What is an inline V engine?

Shorrick_Mk2 wrote:

Such a pity the industry binned all the research, testing and practical proving of the radiator and has settled on what amounts to a “wet thumb in the air” approach to cooling.

In the later WWII aircraft, the cooling is pretty much perfected, whether it is radial air cooled or inline V liquid cooled. For liquid cooled engines, it seems they all ended up in a roughly similar configuration with the air inlet in the high pressure zone a bit aft under the wing and variable exit further aft. A Canadian guy with an RV-6 and a Subaru engine did lots of funny stuff some years back on a similar approach, with lots of write ups. Can’t find it now, but I remember I thought it was an awful lot of engineering and work (liquid cooling lines, reshaping of the fuselage etc) for a few knots of extra speed. Maybe on a brand new design it would be worth while?

The elephant is the circulation
ENVA ENOP ENMO, Norway

The Cirrus looks like the first aircraft to me where a professional approach was taken designing the airflow and cowl. Pipistrel looks nice as well but there aren’t really any new airframes with air cooled engines. The old airframes were done with “better too much cooling than not enough” which gave LoPresti et al. the chance to come up with speed mods.

The car diesels are liquid cooled and there the only question is how many radiators and where to put them with the number of radiators and the ugliness of the cowling increasing during the certification process.

Such a pity the industry binned all the research, testing and practical proving of the radiator and has settled on what amounts to a “wet thumb in the air” approach to cooling.

It really is black magic and very much airframe specific. A lot of air currents meet in various places.

A few years ago I spent considerable time closing all openings between upper and lower deck to really force all air through the cylinder fins. The first noticeable effect was that my landing light literally melted because it no longer got the airflow through an (unintentional) baffle hole.

The cylinder head is mostly oil cooled. There isn’t really much airflow there.

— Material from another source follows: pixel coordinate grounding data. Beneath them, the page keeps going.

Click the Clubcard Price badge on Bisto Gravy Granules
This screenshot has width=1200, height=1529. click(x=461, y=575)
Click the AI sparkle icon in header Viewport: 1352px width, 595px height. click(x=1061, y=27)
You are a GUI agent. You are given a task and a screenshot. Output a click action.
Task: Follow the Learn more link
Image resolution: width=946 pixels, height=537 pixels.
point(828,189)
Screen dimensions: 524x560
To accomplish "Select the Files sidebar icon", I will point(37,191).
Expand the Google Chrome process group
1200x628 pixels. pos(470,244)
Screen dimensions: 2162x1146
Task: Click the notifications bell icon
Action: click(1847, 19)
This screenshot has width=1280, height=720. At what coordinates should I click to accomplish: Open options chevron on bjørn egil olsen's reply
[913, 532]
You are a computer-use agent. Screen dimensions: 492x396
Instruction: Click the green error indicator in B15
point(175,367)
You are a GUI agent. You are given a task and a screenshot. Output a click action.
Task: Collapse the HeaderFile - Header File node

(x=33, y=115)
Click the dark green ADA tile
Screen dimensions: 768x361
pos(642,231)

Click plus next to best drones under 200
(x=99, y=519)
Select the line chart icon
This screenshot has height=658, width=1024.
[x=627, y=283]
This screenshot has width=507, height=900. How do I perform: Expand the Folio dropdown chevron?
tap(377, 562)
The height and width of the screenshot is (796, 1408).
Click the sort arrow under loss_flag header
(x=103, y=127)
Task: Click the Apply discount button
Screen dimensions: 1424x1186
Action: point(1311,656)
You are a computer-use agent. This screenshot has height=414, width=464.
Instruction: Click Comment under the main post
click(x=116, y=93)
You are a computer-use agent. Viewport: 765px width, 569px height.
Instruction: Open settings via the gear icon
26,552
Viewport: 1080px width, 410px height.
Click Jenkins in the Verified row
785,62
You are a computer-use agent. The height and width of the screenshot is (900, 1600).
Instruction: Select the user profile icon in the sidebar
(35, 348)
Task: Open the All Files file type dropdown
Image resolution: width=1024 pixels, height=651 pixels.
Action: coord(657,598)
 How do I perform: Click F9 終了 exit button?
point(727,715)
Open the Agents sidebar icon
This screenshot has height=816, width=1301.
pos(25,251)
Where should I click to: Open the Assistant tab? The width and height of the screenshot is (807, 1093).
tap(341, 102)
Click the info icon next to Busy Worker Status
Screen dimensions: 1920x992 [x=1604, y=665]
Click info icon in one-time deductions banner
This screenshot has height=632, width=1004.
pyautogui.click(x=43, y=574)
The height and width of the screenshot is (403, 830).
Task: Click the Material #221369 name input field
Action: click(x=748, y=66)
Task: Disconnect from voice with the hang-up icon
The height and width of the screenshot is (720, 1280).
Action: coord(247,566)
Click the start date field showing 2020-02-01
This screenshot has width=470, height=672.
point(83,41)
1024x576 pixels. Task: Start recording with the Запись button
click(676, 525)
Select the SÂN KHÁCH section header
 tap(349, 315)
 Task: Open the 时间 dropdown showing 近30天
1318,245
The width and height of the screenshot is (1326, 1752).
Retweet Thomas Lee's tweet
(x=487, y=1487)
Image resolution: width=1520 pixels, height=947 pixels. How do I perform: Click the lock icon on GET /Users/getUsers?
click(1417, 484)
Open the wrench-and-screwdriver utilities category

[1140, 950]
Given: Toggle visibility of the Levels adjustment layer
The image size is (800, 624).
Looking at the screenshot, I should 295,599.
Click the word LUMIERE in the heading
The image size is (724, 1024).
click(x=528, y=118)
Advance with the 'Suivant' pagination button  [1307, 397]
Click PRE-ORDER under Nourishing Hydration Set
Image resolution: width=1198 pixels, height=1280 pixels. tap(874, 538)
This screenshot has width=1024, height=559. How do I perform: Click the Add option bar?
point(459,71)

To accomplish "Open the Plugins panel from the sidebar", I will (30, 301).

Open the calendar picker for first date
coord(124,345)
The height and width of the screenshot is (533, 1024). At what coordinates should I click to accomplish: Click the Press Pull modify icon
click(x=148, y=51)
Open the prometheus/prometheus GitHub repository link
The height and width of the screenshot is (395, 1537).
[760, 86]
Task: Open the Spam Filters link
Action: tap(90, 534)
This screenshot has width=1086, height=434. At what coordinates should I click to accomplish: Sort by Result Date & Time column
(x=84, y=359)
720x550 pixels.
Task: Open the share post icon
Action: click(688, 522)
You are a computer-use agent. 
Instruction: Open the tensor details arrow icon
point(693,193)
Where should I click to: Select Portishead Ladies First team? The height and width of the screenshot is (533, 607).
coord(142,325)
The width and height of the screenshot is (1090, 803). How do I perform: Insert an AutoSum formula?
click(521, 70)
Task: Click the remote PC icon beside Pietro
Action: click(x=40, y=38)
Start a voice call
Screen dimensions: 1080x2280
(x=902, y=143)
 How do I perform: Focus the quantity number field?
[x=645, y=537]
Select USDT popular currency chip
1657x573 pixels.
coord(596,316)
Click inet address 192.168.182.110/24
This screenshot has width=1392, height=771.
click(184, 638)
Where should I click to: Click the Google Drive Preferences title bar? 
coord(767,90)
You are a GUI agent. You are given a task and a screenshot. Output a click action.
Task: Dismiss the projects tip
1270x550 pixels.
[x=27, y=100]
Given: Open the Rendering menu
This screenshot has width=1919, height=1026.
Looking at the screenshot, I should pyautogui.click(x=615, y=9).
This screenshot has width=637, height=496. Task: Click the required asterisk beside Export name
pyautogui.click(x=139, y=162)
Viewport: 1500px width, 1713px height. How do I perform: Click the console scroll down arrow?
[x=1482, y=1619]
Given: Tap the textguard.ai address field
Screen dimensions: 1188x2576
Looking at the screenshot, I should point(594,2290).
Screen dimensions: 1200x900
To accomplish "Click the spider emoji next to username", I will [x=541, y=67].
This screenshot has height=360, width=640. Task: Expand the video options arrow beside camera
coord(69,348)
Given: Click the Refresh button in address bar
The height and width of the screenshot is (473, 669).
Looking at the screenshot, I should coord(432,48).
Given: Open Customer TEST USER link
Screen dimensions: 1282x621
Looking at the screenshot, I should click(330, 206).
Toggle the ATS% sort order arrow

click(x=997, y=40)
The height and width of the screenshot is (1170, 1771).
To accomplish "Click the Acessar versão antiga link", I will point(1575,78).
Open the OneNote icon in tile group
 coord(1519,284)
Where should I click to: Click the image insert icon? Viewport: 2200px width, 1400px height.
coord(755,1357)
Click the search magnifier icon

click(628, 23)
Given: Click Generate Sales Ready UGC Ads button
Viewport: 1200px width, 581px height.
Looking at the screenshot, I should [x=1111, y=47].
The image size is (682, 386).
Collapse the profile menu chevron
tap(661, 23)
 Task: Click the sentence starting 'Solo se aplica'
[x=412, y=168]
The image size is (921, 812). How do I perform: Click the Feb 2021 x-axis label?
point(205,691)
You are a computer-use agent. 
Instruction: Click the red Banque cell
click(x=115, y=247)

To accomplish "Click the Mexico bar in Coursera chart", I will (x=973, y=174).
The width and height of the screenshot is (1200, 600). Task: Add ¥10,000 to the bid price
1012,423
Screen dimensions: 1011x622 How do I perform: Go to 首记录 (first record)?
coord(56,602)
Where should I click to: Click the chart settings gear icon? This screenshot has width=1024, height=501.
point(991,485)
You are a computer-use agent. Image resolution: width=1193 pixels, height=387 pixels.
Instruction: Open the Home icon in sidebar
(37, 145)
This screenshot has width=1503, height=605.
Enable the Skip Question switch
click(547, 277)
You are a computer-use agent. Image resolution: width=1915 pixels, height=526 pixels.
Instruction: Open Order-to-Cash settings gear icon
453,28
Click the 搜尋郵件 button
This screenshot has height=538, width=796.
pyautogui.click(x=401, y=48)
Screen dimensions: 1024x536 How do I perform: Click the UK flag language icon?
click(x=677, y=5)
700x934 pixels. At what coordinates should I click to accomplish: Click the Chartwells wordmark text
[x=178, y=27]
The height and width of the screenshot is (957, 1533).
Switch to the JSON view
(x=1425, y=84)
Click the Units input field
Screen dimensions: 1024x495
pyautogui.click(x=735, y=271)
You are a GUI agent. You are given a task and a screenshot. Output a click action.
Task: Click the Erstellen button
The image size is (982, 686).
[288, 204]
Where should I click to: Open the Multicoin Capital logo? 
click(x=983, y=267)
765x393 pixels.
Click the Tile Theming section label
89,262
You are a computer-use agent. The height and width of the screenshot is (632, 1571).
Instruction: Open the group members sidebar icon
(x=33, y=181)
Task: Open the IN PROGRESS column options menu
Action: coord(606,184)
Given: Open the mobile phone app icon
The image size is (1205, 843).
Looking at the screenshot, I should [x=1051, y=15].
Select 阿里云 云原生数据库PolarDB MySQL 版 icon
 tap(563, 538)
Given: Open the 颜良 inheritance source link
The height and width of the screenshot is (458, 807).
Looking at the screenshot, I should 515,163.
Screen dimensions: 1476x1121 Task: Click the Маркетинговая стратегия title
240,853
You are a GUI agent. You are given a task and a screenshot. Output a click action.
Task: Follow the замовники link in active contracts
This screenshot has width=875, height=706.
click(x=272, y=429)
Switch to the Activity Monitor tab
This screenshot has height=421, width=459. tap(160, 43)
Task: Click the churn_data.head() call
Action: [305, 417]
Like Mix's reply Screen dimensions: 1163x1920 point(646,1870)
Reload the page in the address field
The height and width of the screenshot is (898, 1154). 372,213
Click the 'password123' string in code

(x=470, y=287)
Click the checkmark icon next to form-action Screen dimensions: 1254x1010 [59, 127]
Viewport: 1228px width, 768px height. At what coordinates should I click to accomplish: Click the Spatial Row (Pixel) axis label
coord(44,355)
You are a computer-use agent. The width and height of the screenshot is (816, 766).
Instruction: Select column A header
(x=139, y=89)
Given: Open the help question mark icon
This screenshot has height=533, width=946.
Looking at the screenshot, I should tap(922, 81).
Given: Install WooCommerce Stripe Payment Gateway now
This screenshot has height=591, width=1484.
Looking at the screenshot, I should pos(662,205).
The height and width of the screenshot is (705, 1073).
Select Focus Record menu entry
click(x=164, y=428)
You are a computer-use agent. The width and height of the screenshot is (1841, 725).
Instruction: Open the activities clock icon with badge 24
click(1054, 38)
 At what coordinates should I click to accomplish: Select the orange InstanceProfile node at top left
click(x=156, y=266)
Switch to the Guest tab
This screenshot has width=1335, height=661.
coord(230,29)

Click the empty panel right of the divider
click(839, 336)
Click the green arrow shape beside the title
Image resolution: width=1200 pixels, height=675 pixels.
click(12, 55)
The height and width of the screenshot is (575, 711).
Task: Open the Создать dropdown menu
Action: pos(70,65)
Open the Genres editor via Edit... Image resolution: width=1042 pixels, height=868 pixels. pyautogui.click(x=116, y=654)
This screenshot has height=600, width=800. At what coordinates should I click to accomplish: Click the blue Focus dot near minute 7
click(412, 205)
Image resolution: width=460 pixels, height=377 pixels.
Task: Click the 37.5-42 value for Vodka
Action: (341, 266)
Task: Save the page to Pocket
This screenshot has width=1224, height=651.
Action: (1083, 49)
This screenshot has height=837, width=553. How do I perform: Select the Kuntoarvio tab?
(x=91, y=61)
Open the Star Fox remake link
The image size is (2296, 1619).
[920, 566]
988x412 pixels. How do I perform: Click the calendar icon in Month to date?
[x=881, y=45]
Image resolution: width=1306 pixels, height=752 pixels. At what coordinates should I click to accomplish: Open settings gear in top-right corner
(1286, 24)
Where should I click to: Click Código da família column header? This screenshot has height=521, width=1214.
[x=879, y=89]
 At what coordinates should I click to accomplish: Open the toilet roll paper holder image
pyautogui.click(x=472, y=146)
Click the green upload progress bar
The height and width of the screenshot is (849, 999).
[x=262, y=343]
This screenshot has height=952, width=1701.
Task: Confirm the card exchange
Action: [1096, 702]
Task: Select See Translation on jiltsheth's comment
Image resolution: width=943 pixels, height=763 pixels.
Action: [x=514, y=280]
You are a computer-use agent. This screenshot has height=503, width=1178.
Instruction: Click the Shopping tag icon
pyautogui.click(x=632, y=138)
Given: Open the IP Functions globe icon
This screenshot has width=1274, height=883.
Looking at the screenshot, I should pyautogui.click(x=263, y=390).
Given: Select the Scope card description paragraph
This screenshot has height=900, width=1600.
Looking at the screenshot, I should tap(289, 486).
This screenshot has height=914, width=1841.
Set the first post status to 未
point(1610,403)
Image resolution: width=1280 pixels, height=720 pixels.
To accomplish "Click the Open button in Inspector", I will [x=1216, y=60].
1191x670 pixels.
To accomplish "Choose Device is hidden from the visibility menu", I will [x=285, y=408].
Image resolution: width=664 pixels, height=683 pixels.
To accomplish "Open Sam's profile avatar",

Lycoming engines suffer from insufficient oil flow through the cylinder heads resulting in coking.

If air comes from the sides, flows in a straight line until it hits the firewall (unlike in certain Cirri where it turns on its own ^^) then reverses direction along the spine – does that not indicate that it’ll then flow downwards across the base of the cylinder barrels, as it lacks the energy to displace the high speed entering flow? Thereby depriving the most critical part of the cylinder – ie the head – of cooling flow.

Airflow control for engine cooling is definitely not a trivial problem and key is baffling not cowling design. Lo Presti has done a lot of cowling work, but his focus was on speed not cooling management. I suspect that he looked at cooling only in so far as necessary to obtain the cowling shape he was after.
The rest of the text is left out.